Work order:
For the data below, restate word for word only the lines from the line containing "Task: Open the Clip menu in menu bar" through the line containing "Task: Click the small", both ends included.

Stored items
=-=-=-=-=

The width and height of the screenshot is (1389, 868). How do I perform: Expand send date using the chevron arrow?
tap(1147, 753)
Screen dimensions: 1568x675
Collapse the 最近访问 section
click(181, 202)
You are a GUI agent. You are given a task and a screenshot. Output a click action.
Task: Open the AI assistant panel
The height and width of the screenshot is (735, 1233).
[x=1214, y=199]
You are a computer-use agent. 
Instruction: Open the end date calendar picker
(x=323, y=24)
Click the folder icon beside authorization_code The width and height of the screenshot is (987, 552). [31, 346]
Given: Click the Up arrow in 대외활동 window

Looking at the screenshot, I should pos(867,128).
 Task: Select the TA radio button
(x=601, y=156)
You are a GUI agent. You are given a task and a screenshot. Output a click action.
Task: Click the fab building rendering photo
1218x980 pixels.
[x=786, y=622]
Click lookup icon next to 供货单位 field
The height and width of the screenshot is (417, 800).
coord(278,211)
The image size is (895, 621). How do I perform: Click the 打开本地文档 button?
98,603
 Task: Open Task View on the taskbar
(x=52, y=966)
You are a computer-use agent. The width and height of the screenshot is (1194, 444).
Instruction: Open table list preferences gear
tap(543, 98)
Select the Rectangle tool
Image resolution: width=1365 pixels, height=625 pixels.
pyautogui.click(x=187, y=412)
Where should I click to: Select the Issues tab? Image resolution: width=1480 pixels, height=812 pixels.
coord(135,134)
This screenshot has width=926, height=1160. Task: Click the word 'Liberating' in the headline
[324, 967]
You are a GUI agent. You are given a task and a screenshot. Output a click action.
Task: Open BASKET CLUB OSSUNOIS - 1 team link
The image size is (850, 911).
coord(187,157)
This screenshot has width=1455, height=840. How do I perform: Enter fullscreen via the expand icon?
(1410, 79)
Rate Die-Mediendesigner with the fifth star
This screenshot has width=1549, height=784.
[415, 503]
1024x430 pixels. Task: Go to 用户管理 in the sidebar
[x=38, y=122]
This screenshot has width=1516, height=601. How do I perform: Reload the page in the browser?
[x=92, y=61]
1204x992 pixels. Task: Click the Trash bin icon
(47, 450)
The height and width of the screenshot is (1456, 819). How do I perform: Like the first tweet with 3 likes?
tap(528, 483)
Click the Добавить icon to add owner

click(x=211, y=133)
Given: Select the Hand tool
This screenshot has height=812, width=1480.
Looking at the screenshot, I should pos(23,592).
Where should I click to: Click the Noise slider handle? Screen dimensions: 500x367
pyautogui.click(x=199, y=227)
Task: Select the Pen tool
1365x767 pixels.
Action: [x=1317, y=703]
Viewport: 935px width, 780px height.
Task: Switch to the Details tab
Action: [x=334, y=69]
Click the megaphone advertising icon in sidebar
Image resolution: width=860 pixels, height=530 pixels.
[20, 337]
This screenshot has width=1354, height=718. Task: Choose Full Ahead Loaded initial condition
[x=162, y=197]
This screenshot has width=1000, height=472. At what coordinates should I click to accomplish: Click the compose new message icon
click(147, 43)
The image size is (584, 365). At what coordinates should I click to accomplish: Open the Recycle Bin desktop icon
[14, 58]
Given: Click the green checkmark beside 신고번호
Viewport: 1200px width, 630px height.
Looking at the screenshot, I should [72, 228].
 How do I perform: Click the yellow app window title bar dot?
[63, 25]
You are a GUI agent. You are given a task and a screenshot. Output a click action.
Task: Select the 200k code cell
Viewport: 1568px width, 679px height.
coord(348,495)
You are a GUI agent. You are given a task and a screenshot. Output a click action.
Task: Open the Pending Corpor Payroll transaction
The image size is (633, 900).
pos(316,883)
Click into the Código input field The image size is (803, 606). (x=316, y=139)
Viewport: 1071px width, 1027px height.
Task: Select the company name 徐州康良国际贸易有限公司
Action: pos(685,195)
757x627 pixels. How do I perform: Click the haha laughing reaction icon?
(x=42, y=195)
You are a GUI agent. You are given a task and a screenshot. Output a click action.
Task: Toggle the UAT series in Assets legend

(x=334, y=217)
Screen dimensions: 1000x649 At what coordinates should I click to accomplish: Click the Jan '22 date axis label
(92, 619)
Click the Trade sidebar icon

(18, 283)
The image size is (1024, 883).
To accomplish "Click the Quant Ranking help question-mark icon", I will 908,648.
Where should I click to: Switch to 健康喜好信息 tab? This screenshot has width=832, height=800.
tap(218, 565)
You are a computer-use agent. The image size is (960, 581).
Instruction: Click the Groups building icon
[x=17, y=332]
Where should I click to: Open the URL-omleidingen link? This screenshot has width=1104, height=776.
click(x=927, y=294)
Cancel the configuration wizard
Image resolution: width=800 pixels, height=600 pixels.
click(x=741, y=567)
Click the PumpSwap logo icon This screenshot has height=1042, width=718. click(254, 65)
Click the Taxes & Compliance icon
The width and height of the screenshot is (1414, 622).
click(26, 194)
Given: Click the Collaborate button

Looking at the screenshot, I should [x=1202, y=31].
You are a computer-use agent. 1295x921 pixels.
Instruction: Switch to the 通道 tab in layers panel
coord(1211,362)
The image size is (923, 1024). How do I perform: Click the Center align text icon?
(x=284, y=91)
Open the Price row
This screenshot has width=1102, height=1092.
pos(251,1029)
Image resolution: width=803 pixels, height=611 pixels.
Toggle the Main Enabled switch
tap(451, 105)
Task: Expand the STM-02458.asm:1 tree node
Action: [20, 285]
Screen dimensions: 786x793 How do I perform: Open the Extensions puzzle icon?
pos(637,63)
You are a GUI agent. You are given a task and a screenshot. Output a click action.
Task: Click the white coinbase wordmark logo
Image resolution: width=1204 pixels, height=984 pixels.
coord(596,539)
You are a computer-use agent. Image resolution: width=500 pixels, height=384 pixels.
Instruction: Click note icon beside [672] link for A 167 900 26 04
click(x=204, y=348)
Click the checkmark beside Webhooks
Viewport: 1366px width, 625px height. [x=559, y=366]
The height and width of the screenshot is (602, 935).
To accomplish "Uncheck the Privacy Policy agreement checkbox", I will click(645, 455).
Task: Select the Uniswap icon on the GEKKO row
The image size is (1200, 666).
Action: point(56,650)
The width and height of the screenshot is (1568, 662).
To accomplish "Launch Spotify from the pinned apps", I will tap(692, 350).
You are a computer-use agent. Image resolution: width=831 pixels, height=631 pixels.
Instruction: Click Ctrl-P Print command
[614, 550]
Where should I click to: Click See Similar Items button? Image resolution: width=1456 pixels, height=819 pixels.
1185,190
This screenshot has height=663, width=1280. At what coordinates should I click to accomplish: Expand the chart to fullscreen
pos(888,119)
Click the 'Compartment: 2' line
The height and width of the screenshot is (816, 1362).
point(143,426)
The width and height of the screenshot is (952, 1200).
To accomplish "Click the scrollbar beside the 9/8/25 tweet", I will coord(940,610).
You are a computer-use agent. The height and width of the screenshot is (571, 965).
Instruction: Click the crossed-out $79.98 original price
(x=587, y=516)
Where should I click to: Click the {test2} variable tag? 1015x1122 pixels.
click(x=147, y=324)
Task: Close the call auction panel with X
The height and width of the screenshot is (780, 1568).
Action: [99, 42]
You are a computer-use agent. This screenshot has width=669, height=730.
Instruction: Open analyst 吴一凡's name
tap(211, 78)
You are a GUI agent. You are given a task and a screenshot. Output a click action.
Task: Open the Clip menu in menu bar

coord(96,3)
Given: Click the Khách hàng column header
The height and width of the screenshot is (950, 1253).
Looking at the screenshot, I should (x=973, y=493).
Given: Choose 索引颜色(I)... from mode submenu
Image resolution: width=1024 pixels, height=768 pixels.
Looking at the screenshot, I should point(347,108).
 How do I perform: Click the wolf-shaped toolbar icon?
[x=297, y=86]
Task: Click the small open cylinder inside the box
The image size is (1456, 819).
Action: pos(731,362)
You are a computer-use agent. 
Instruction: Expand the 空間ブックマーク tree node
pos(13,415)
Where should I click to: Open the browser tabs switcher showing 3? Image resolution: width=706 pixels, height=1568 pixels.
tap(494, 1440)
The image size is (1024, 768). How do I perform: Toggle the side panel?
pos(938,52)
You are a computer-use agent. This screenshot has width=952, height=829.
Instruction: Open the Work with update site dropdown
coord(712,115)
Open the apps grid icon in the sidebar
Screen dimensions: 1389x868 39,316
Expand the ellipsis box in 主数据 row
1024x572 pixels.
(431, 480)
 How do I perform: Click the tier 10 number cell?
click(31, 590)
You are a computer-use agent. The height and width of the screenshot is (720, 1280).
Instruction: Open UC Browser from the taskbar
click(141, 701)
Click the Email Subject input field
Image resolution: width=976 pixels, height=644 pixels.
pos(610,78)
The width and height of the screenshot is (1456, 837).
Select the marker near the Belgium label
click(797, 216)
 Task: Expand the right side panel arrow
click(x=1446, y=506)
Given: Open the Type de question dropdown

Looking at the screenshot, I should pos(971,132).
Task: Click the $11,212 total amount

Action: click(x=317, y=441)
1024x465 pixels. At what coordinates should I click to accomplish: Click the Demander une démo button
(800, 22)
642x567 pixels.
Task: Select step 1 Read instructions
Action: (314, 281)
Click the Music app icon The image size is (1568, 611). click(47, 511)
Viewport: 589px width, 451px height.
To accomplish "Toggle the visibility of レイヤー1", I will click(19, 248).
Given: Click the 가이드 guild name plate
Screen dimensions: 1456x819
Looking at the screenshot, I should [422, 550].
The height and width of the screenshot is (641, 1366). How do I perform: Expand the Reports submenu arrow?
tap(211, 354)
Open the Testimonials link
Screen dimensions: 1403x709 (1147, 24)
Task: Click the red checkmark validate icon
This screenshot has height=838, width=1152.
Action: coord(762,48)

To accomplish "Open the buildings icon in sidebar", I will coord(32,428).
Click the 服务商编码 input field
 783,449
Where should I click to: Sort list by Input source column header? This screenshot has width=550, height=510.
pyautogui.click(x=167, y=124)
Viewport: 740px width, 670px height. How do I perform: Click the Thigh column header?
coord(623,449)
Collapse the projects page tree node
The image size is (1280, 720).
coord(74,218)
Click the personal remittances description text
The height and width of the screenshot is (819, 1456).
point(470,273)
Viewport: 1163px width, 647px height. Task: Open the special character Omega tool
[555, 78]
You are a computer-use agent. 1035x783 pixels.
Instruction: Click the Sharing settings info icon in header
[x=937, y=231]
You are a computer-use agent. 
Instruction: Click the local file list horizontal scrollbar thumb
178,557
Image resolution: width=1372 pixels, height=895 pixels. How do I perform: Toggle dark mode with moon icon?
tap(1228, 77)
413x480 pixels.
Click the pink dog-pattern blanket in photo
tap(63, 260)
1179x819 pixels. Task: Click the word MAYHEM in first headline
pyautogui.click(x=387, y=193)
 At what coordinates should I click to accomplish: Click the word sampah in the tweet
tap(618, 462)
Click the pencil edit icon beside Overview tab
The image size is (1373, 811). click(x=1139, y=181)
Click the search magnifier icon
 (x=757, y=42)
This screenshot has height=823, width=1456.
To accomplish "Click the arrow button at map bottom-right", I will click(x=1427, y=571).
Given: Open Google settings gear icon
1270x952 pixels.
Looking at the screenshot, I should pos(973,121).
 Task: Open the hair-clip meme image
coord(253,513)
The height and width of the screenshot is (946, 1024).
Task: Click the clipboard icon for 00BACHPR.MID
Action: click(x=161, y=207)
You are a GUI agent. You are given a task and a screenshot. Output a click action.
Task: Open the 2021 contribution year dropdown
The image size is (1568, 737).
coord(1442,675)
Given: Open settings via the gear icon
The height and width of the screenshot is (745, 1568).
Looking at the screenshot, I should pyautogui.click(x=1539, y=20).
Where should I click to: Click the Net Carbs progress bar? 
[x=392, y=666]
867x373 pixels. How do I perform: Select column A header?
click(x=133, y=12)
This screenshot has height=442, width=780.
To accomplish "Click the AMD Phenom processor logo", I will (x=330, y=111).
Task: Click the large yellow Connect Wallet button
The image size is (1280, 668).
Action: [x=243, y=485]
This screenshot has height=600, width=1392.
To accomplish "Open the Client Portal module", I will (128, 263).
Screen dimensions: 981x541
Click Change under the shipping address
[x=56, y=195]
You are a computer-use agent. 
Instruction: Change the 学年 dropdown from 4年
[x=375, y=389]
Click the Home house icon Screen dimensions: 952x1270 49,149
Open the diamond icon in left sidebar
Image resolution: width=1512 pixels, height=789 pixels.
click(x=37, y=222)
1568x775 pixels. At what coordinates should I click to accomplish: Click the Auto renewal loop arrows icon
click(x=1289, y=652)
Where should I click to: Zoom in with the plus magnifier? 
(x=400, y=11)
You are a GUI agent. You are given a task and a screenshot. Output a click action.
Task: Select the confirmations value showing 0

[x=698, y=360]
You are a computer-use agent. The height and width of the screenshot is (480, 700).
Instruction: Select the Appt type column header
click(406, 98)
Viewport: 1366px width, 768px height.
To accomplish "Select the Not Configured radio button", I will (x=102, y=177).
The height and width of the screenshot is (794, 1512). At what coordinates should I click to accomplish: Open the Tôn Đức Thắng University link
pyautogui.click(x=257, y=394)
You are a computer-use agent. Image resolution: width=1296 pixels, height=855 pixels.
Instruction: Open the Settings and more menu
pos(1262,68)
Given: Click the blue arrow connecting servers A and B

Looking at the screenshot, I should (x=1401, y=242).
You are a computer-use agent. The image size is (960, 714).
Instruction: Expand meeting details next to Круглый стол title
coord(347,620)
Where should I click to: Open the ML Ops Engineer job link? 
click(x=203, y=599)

=-=-=-=-=

Task answer:
Task: Open the Clip menu in menu bar

coord(96,3)
Given: Click the Khách hàng column header
The height and width of the screenshot is (950, 1253).
Looking at the screenshot, I should (x=973, y=493).
Given: Choose 索引颜色(I)... from mode submenu
Image resolution: width=1024 pixels, height=768 pixels.
Looking at the screenshot, I should point(347,108).
 How do I perform: Click the wolf-shaped toolbar icon?
[x=297, y=86]
Task: Click the small open cylinder inside the box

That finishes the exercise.